- [Task data]
▼
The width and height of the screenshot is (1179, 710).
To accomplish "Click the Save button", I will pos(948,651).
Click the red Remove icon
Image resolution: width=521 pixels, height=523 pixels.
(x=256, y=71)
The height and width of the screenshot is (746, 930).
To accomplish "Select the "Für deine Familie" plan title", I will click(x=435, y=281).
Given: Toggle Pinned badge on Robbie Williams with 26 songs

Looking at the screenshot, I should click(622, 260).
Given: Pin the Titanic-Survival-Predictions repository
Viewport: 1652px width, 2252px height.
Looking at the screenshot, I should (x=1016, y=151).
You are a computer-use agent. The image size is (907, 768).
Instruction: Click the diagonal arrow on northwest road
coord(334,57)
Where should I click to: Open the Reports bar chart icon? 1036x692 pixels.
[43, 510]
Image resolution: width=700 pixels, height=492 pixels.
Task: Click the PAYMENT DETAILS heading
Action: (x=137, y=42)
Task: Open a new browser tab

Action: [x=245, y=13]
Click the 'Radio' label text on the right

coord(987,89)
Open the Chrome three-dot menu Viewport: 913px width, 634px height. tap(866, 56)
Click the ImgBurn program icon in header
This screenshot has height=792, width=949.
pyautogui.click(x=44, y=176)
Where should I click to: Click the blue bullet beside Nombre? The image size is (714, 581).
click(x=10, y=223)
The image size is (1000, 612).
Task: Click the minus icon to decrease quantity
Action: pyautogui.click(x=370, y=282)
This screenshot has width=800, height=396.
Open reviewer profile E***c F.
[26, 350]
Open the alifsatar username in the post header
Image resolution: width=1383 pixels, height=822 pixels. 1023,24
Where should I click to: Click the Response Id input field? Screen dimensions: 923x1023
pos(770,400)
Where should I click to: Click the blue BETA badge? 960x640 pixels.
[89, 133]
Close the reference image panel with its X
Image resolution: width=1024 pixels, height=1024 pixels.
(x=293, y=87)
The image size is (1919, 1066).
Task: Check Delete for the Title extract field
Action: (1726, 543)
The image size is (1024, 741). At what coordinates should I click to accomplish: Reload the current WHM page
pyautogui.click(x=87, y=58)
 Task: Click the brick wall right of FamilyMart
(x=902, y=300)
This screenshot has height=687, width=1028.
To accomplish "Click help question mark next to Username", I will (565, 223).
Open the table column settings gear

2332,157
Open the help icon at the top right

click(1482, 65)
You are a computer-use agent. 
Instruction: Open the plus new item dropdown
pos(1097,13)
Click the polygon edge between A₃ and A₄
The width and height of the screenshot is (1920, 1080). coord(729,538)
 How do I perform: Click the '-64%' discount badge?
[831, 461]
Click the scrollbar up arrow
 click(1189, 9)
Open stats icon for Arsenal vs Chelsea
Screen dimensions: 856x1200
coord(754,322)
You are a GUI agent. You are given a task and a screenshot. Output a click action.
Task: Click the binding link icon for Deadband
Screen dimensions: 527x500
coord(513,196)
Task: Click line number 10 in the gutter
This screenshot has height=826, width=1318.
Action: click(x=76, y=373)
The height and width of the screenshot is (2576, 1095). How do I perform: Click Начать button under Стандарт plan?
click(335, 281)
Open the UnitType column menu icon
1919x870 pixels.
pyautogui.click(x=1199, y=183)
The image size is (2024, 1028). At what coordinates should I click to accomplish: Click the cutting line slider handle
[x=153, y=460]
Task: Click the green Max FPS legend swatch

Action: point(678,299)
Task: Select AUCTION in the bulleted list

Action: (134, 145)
▲
- [What this task involves]
Every line in the data that holds "agent" should be copied out.

- [Response box]
You are a computer-use agent. The image size is (907, 768).
You are a computer-use agent. 
You are a GUI agent. You are given a task and a screenshot. Output a click action.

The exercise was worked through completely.